Stored entries:
************
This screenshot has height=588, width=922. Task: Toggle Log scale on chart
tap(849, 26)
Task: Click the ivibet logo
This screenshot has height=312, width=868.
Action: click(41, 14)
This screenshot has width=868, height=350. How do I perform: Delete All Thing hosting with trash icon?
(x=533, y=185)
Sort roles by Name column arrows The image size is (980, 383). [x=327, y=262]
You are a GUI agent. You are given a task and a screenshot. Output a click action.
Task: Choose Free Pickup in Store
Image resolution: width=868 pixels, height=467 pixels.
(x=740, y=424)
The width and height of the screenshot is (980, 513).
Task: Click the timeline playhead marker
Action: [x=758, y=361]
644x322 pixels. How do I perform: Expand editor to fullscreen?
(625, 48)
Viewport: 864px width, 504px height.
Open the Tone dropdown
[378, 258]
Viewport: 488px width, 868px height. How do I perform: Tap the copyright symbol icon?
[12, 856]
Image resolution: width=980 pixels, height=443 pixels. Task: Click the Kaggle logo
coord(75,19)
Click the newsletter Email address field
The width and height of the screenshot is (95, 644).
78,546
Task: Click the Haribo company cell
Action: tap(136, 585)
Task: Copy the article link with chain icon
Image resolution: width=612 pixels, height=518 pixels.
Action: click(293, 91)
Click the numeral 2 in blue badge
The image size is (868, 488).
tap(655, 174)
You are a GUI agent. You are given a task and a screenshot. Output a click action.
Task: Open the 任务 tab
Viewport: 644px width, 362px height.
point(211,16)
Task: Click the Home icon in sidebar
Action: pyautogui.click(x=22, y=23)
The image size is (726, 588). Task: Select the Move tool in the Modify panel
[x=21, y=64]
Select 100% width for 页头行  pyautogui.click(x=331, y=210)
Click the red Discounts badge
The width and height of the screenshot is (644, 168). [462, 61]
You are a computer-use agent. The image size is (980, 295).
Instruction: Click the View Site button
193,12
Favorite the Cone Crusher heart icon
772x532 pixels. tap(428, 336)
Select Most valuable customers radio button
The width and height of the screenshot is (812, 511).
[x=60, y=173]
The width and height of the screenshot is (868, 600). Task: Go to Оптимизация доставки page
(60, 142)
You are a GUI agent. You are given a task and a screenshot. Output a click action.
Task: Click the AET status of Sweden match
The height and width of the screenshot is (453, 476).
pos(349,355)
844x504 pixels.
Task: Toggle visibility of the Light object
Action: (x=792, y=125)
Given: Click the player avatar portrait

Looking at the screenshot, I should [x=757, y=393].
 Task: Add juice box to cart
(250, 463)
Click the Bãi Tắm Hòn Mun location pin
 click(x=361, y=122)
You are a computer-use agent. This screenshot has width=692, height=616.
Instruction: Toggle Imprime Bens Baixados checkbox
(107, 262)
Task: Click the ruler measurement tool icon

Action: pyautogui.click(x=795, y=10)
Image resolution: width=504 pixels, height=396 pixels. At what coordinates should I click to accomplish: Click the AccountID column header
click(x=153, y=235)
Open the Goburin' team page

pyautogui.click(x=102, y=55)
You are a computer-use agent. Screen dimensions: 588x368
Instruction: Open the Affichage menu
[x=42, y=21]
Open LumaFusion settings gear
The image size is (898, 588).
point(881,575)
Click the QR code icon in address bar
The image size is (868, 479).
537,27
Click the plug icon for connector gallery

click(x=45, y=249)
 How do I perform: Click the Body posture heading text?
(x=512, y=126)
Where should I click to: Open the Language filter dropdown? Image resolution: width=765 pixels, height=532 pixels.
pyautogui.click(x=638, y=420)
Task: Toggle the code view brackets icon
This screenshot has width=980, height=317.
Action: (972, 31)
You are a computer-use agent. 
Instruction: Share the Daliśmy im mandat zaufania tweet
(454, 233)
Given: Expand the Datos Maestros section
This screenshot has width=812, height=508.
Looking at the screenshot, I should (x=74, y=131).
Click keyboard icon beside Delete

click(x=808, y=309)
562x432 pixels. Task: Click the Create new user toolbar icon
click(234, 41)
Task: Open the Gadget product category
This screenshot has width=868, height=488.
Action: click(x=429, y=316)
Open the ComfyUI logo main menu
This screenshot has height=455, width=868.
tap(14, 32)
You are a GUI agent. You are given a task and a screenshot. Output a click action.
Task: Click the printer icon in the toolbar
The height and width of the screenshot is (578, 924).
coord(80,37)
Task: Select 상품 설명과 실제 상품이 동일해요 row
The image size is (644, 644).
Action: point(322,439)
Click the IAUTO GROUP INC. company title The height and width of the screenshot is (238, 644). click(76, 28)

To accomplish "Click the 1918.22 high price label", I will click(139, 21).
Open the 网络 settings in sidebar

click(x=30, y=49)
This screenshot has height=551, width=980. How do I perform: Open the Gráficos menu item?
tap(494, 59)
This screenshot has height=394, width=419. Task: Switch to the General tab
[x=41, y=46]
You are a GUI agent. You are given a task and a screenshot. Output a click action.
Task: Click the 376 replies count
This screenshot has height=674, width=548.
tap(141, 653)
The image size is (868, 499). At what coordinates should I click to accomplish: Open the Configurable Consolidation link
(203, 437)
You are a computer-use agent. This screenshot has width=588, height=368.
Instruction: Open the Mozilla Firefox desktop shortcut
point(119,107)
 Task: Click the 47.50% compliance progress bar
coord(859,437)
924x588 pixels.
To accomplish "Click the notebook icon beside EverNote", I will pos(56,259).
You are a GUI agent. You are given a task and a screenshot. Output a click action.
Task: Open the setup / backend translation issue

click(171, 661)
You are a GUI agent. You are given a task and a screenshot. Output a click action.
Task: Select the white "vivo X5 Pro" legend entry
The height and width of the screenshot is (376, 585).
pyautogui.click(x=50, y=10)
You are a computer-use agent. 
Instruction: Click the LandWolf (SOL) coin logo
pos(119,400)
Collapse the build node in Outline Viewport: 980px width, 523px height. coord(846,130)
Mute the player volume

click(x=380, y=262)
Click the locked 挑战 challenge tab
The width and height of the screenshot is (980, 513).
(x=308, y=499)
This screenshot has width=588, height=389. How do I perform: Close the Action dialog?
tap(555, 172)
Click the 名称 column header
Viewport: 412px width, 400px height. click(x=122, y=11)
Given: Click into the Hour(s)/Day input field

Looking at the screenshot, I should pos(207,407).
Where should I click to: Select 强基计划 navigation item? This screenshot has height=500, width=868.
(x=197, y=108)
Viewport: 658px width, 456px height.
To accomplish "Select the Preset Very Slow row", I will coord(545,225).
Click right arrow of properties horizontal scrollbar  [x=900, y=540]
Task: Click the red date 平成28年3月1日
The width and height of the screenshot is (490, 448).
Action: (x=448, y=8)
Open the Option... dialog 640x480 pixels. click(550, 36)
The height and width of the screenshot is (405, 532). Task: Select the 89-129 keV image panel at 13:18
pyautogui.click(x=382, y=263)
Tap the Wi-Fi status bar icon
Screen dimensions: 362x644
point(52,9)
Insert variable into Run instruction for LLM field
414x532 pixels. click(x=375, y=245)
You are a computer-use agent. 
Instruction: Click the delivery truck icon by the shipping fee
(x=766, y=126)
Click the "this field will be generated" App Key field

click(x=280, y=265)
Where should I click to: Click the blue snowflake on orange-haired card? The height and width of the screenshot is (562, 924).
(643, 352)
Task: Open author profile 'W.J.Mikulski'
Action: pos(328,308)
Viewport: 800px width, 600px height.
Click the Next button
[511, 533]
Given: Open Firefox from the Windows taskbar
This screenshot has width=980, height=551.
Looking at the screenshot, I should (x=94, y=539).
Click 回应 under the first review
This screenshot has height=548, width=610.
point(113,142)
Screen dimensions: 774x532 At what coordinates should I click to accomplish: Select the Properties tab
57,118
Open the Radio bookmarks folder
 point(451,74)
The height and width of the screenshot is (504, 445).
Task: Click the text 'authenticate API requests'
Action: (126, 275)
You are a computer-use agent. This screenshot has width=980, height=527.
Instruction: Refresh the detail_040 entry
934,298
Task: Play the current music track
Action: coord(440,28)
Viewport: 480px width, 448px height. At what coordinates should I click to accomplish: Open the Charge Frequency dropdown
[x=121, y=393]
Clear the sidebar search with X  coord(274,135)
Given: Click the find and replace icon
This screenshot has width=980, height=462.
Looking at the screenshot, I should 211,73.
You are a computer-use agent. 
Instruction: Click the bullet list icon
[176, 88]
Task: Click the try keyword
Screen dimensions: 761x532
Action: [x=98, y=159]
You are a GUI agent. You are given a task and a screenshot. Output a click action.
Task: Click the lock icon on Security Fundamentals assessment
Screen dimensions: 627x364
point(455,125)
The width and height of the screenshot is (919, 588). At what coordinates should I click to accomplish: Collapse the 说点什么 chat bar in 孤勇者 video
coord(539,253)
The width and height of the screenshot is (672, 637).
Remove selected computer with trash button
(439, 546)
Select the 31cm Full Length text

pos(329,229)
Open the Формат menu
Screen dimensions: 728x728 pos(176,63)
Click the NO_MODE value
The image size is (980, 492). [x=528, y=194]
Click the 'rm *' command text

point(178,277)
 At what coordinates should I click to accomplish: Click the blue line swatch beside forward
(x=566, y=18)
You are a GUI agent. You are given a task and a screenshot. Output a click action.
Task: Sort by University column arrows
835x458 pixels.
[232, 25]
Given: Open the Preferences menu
************
* WHAT TO PRODUCE *
Copy out the lines above exactly, beginning at the one that contains "You are a computer-use agent. The" and ending at the one that contains "Given: Expand the Datos Maestros section".

* FINAL ANSWER *
You are a computer-use agent. The image size is (980, 295).
Instruction: Click the View Site button
193,12
Favorite the Cone Crusher heart icon
772x532 pixels. tap(428, 336)
Select Most valuable customers radio button
The width and height of the screenshot is (812, 511).
[x=60, y=173]
The width and height of the screenshot is (868, 600). Task: Go to Оптимизация доставки page
(60, 142)
You are a GUI agent. You are given a task and a screenshot. Output a click action.
Task: Click the AET status of Sweden match
The height and width of the screenshot is (453, 476).
pos(349,355)
844x504 pixels.
Task: Toggle visibility of the Light object
Action: (x=792, y=125)
Given: Click the player avatar portrait

Looking at the screenshot, I should [x=757, y=393].
 Task: Add juice box to cart
(250, 463)
Click the Bãi Tắm Hòn Mun location pin
 click(x=361, y=122)
You are a computer-use agent. This screenshot has width=692, height=616.
Instruction: Toggle Imprime Bens Baixados checkbox
(107, 262)
Task: Click the ruler measurement tool icon

Action: pyautogui.click(x=795, y=10)
Image resolution: width=504 pixels, height=396 pixels. At what coordinates should I click to accomplish: Click the AccountID column header
click(x=153, y=235)
Open the Goburin' team page

pyautogui.click(x=102, y=55)
You are a computer-use agent. Screen dimensions: 588x368
Instruction: Open the Affichage menu
[x=42, y=21]
Open LumaFusion settings gear
The image size is (898, 588).
point(881,575)
Click the QR code icon in address bar
The image size is (868, 479).
537,27
Click the plug icon for connector gallery

click(x=45, y=249)
 How do I perform: Click the Body posture heading text?
(x=512, y=126)
Where should I click to: Open the Language filter dropdown? Image resolution: width=765 pixels, height=532 pixels.
pyautogui.click(x=638, y=420)
Task: Toggle the code view brackets icon
This screenshot has width=980, height=317.
Action: (972, 31)
You are a computer-use agent. 
Instruction: Share the Daliśmy im mandat zaufania tweet
(454, 233)
Given: Expand the Datos Maestros section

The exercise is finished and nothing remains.